Another example from a few years back was when HP released a auto-tracking webcam that became infamous after a black retail employee uploaded a YouTube video of how the camera ignored him but not his white co-worker:

http://www.cnn.com/2009/TECH/12/22/hp.webcams/

I'm in 100% agreement that this was likely not HP's intentional fault, and also that face detection of darker complexions is computationally more complex than it is for lighter complexions because of how contrast is used by the algorithm...but I most definitely know that if I were an HP engineer, and if the CEO and/or my direct boss were black and tried out a prototype that behaved as it does in the aforementioned YouTube video, there is almost no fucking way that the product would be released as-is, with my excuse being "Well, accurately detecting black faces requires a much more complicated training set -- that's just how math works!"

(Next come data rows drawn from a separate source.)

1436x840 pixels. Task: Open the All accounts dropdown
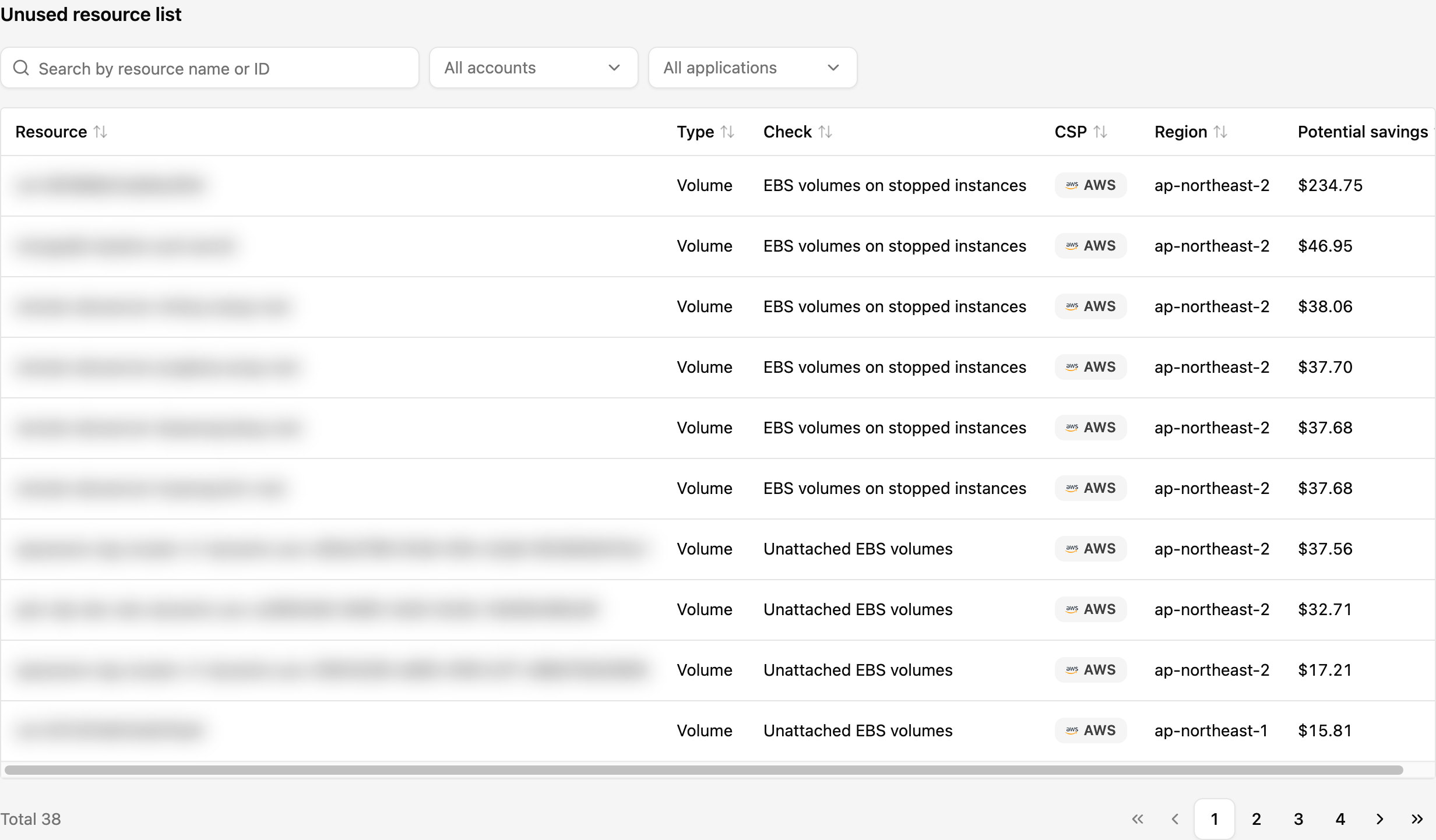533,68
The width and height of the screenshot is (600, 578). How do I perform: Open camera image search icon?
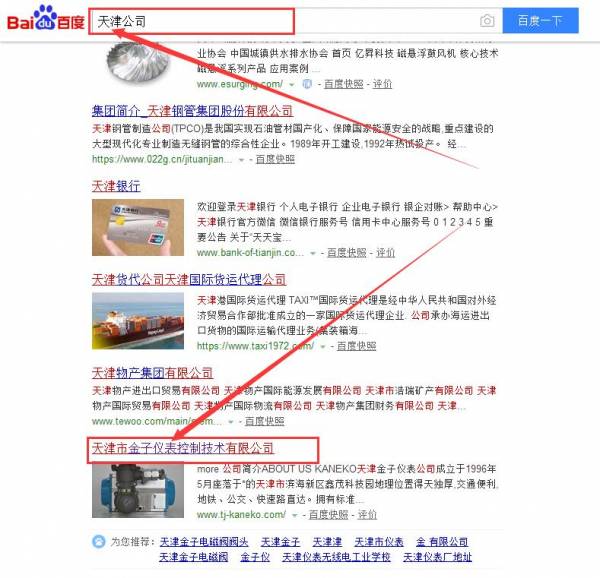tap(487, 21)
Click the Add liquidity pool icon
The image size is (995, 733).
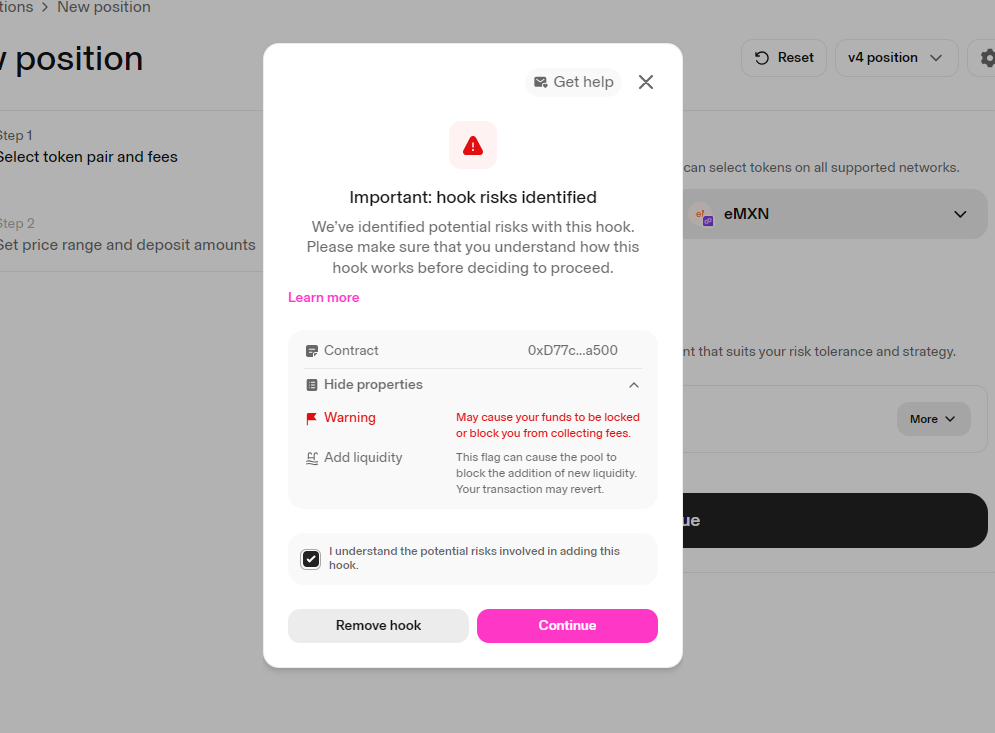(x=312, y=458)
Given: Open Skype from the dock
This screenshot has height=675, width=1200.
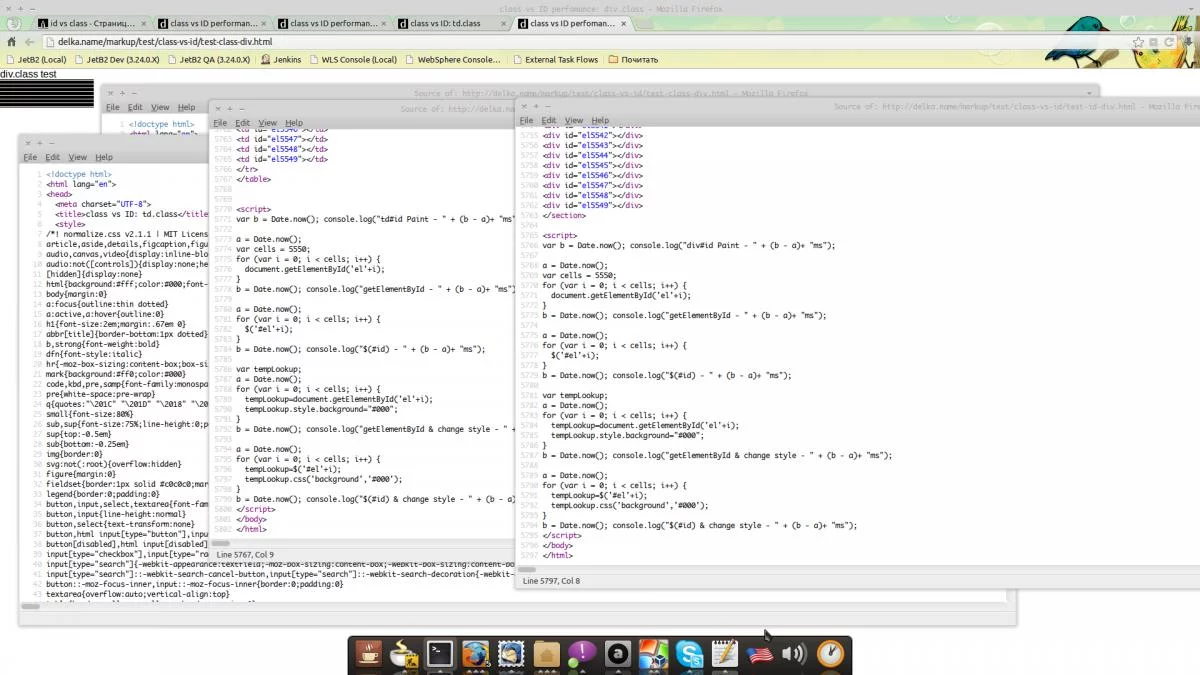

I have no doubt that neither Google nor HP made those error maliciously. I was just curious as to whether or not it's possible to incorporate some sort of... tact?... into these recognition algorithms to avoid labeling people (or other things) offensively. Is it just a matter of a larger training set? It would be hard to cover all sorts of people in all sorts of poses, with all sorts of lighting conditions, etc.
It's not about tact, it's just the algorithm doing its best. In order for the algorithm to be capable of "tact", it needs to recognize that it's looking at a person (or whatever). And if it recognized a person, then there wouldn't have been this problem because it would just label it correctly.
You can certainly include tact. The algorithm thinks it's more likely it's 51%-49% gorilla/person split, but a level above that chooses person as the answer as even though it'll be wrong more often, the impact of the error is lower.

This is why you shouldn't just train your system to hit higher accuracy figures but also investigate the type of errors it's making. This needs to be done while thinking about your specific use case and domain.

I guess this is where diversity is needed.

If they have an African-American engineer working on the product, they would have detected this during development.